1. CVE-2020-10713 (BootHole): Affects all three models, allowing Secure Boot bypass on Linux systems.
2. Multiple SMM vulnerabilities: Found in PA-3260’s InsydeH2O UEFI firmware, enabling privilege escalation and Secure Boot bypass.
3. LogoFAIL: Affects PA-3260, exploiting image parsing flaws in UEFI code to bypass Secure Boot and execute malicious code.
4. PixieFail: Targets PA-1410 and PA-415, exploiting vulnerabilities in the UEFI TCP/IP stack for code execution and information disclosure.
5. Insecure flash access control: Affects PA-415, enabling UEFI modification by attackers.
6. CVE-2023-1017: An out-of-bounds write vulnerability in TPM 2.0 impacting PA-415.
7. Intel BootGuard key bypass: Affects PA-1410.

The PA-3260 reached end-of-sale in August 2023, while the PA-1410 and PA-415 remain supported. Exploitation of these vulnerabilities typically requires prior compromise of PAN-OS software to gain elevated privileges.

Researchers stressed that these vulnerabilities demonstrate the risks of unpatched security appliances and urged organizations to conduct rigorous vendor assessments, apply regular firmware updates, and monitor device integrity. They emphasized the importance of securing supply chains to counteract threats targeting security appliances.

Palo Alto Networks acknowledged the findings but clarified that successful exploitation scenarios do not exist under normal conditions with up-to-date PAN-OS software and secured management interfaces. The company stated it is unaware of any malicious exploitation of these vulnerabilities and is working with third-party vendors to develop firmware updates for affected systems, particularly the PA-3200, PA-5200, and PA-7200 series with SMC-B installed.

To mitigate risk, Palo Alto Networks recommends upgrading to the latest PAN-OS software and adhering to best practices for securing management interfaces. Further updates and guidance will be shared with impacted customers.

Impact

• Security Bypass
• Privilege Escalation
• Remote Code Execution
• Unauthorized Gain Access
• Sensitive Information Disclosure

Indicators of Compromise

CVE

• CVE-2020-10713

• CVE-2021-33627

• CVE-2021-42060

• CVE-2021-42554

• CVE-2021-43323

• CVE-2021-45970

• CVE-2022-24030

• CVE-2023-40238

• CVE-2023-1017

• CVE-2023-45229

• CVE-2023-45230

• CVE-2023-45231

• CVE-2023-45232

• CVE-2023-45233

• CVE-2023-45234

• CVE-2023-45235

• CVE-2023-45236

• CVE-2023-45237

Affected Vendors

Remediation

• Refer to Palo Alto Networks Security Advisory for patch, upgrade, or suggested workaround information.
• Organizations must test their assets for the vulnerability mentioned above and apply the available security patch or mitigation steps as soon as possible.
• Implement multi-factor authentication to add an extra layer of security to login processes.
• Regularly monitor network activity for any unusual behavior, as this may indicate that a cyberattack is underway.
• Organizations must stay vigilant and follow best practices for cybersecurity to protect their systems and data from potential threats.

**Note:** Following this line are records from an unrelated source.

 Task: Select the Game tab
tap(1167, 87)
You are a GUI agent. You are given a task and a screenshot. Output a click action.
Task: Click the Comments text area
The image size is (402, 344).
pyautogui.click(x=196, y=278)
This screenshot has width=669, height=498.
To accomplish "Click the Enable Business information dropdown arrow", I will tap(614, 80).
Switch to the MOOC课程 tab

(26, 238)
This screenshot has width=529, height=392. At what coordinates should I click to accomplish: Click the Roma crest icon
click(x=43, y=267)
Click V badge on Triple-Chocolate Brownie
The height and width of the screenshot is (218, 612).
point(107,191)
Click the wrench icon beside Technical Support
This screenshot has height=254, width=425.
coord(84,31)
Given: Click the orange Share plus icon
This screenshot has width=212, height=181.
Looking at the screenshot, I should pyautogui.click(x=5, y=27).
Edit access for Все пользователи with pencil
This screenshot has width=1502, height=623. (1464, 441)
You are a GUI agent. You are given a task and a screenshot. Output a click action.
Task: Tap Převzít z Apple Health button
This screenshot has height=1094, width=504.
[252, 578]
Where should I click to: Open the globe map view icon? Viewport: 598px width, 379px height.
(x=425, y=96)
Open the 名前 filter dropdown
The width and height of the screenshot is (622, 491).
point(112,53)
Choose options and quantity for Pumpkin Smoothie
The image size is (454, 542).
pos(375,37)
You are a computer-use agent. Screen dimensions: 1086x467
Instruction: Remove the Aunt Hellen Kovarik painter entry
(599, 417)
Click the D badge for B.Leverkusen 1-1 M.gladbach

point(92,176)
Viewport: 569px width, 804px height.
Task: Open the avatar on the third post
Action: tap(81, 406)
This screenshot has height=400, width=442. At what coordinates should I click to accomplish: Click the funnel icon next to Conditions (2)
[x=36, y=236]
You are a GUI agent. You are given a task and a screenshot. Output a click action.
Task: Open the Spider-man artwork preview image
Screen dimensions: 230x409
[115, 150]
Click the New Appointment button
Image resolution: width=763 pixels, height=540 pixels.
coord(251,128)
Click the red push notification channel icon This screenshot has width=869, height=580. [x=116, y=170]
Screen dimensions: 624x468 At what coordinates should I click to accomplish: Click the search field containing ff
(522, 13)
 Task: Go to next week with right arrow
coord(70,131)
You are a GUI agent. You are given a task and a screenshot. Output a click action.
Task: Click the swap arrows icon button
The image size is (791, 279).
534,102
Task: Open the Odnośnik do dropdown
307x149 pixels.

This includes regularly updating software and implementing strong access controls and monitoring tools.
• Develop a comprehensive incident response plan to respond effectively in case of a security breach or data leakage.
• Maintain regular backups of critical data and systems to ensure data recovery in case of a security incident.
• Adhere to security best practices, including the principle of least privilege, and ensure that users and applications have only the necessary permissions.
• Establish a robust patch management process to ensure that security patches are evaluated, tested, and applied promptly.
• Conduct security audits and assessments to evaluate the overall security posture of your systems and networks.
• Implement network segmentation to contain and isolate potential threats to limit their impact on critical systems.